La vida buena no sería tan criticable en sí. El problema es que se hace a costa de falsear las medidas y las balanzas (8,5), o vender a inocentes como esclavos (2,6) maltrato, despojo, corrupción de jueces que aceptan regalos (5,7.12).
No está en contra del culto en sí. Pero critica el culto de Bethel y Guilgal que busca dar falsas seguridades y que separa fe y vida. Pero no pretende que se acabe el culto, sino que se purifique, y que haya coherencia fe-vida.

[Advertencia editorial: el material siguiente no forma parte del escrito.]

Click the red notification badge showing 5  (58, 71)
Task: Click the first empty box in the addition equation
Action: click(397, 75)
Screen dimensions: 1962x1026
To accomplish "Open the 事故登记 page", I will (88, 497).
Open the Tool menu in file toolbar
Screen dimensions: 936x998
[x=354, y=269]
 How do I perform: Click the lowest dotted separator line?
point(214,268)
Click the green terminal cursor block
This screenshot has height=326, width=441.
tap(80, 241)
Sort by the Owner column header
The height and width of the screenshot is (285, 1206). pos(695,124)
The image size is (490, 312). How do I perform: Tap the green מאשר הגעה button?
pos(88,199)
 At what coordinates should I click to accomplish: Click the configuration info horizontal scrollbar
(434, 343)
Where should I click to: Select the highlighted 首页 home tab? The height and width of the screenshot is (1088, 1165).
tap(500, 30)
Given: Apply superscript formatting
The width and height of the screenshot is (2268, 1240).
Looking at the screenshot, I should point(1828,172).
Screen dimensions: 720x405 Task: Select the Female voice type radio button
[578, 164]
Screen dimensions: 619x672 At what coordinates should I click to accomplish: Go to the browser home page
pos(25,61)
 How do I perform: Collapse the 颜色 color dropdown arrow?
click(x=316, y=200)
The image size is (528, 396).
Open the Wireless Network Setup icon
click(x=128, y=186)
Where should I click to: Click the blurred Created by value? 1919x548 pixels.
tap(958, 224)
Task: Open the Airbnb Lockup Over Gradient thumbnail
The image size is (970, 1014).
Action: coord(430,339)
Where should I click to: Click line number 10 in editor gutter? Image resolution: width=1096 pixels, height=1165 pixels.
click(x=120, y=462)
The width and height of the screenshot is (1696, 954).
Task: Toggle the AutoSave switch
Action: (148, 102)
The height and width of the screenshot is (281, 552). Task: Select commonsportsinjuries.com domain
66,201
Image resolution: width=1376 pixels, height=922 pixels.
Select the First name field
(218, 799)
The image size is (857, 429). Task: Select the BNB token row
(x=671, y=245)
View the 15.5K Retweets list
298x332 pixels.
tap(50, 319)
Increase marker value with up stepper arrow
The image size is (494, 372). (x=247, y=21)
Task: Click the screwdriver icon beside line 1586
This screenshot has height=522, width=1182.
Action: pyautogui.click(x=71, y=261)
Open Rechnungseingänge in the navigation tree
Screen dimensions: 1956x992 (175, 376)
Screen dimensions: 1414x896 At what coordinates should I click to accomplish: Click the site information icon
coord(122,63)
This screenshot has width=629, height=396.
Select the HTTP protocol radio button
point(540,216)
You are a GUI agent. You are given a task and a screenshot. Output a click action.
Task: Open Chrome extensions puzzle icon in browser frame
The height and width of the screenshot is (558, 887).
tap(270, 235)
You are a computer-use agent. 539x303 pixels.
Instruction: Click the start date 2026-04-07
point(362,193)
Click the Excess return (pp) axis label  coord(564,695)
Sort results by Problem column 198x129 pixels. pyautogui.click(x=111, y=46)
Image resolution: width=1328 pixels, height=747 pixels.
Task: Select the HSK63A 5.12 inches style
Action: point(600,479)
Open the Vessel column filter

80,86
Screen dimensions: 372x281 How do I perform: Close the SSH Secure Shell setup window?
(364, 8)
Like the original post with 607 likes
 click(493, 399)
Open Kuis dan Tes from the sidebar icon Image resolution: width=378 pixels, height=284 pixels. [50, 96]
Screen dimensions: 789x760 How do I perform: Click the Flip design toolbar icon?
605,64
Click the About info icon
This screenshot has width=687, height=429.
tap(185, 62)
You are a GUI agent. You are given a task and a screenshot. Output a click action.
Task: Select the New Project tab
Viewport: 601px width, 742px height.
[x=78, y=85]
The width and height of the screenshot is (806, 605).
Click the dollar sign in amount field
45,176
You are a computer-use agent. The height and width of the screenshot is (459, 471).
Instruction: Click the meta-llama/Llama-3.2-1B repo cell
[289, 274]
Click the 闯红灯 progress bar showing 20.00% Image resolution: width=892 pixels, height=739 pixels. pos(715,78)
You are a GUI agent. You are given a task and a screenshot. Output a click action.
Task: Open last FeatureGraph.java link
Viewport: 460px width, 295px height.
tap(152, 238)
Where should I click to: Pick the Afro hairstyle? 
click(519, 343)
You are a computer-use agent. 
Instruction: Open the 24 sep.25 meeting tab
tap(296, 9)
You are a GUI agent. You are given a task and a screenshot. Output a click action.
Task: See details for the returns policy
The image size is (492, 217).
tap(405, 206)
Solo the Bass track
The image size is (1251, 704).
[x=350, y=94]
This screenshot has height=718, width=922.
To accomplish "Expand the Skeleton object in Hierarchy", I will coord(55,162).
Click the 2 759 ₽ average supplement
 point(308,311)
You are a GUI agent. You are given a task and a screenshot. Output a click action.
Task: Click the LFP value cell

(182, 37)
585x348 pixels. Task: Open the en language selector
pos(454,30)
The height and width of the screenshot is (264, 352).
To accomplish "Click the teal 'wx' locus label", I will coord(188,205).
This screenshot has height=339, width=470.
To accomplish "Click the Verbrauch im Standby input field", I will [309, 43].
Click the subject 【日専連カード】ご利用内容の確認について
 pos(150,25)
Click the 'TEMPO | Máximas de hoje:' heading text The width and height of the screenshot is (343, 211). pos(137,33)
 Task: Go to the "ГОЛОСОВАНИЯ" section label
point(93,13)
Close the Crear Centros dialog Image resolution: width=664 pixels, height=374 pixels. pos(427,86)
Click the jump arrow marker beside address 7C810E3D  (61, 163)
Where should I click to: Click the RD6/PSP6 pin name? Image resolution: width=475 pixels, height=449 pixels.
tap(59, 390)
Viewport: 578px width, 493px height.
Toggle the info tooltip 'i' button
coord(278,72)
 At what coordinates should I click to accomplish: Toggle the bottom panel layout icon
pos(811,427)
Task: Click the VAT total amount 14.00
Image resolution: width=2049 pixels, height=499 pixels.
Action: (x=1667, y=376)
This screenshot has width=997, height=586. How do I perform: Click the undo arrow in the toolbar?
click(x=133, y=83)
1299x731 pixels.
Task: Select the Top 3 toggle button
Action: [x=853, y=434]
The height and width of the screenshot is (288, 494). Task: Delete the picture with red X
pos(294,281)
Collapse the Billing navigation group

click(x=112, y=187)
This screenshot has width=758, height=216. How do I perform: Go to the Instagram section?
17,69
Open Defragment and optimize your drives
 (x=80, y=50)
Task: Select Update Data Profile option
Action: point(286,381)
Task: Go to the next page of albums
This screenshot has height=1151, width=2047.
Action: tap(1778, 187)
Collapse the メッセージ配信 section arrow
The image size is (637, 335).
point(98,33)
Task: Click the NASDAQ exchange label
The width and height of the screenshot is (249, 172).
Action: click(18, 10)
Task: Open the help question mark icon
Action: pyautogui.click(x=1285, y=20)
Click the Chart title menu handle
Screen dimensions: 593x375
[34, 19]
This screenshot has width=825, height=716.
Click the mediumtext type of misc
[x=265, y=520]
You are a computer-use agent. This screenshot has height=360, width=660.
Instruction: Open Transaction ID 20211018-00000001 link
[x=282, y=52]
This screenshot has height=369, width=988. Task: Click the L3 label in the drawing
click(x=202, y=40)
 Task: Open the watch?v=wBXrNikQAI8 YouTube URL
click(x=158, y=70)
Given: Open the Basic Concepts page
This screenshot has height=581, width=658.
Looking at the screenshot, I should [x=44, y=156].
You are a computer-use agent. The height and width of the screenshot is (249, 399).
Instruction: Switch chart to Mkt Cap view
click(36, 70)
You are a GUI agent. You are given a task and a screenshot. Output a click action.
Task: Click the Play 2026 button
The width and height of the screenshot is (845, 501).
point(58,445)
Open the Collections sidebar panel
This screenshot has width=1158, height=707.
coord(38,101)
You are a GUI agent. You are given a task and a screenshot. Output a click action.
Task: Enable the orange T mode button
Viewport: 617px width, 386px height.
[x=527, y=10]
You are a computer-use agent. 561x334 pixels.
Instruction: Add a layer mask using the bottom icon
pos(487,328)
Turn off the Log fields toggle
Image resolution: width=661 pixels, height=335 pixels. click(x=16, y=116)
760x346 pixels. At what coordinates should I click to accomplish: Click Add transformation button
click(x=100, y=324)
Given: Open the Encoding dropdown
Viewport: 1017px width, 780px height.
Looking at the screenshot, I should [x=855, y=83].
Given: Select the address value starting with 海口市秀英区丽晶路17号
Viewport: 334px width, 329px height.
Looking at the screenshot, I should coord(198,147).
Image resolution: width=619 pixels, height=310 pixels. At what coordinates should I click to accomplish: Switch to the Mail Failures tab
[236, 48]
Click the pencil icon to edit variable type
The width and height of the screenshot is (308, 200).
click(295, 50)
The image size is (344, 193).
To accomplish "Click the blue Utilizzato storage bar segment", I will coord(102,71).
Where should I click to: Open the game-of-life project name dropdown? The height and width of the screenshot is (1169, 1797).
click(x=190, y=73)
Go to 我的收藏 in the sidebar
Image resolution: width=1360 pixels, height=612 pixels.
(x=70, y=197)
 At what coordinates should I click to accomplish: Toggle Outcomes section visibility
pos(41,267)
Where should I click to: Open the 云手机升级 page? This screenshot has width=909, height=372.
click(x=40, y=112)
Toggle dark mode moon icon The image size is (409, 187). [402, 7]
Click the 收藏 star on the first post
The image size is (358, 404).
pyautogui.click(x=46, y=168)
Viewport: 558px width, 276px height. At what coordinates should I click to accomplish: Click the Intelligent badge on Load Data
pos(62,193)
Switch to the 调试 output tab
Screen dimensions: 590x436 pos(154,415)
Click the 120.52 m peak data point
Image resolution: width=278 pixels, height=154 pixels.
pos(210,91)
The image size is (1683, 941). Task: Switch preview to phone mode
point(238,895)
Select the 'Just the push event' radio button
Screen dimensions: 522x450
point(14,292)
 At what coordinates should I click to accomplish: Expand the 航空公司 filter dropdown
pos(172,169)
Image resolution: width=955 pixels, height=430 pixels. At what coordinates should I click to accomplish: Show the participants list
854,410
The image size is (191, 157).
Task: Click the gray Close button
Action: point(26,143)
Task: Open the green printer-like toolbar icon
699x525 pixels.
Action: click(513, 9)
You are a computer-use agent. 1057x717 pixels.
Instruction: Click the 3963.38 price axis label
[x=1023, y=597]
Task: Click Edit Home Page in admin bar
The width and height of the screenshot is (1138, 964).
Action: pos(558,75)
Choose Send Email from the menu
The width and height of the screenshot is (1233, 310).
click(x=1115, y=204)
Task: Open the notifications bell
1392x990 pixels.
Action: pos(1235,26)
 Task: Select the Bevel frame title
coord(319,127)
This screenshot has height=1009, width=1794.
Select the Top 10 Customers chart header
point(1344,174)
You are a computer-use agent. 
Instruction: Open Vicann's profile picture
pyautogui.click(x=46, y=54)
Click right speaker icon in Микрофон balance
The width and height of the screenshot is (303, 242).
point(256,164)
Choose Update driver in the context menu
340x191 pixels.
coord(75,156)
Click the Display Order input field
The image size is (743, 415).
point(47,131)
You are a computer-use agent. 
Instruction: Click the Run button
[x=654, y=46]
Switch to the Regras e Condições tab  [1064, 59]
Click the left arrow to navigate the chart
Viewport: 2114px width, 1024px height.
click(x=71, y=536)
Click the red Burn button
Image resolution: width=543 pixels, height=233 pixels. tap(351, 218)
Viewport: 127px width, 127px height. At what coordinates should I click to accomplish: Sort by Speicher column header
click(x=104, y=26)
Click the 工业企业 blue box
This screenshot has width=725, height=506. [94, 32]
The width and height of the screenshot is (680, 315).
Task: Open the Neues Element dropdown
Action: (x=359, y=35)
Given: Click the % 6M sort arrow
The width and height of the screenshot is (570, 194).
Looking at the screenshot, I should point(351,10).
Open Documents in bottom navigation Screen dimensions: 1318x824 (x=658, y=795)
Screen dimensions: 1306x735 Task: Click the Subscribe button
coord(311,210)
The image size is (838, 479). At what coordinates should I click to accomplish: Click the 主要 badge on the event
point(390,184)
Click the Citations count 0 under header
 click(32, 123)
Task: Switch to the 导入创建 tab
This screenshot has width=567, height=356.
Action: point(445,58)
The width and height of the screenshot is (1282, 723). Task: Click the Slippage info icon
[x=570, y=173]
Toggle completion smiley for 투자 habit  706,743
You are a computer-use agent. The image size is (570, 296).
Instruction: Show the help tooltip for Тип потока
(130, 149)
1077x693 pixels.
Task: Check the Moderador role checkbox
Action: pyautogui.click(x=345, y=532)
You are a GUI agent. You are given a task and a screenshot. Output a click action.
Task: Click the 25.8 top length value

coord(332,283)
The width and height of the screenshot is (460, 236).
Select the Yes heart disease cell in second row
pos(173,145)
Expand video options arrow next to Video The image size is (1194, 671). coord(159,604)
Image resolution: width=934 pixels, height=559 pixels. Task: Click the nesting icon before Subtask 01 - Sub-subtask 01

Anuncia que «el día del Señor» no será luz, sino tinieblas (5,18-20) Habrá un castigo, y que en definitiva será la destrucción de Samaría en el año 721. Pero quedará un resto: «Quizá el Señor tenga piedad del resto de José» (5,15; cf. 1 re 19,18).
Al final muestra la posibilidad de salvación en 9,8: «Voy a exterminar al reino pecador de la tierra, aunque no exterminaré del todo a la casa de Jacob».
En el Salmo 51 se nos invita a reconocer la culpa, pedir perdón y pedir la gracia. Amós prepara la conciencia cristiana: más allá del pecado está la gracia.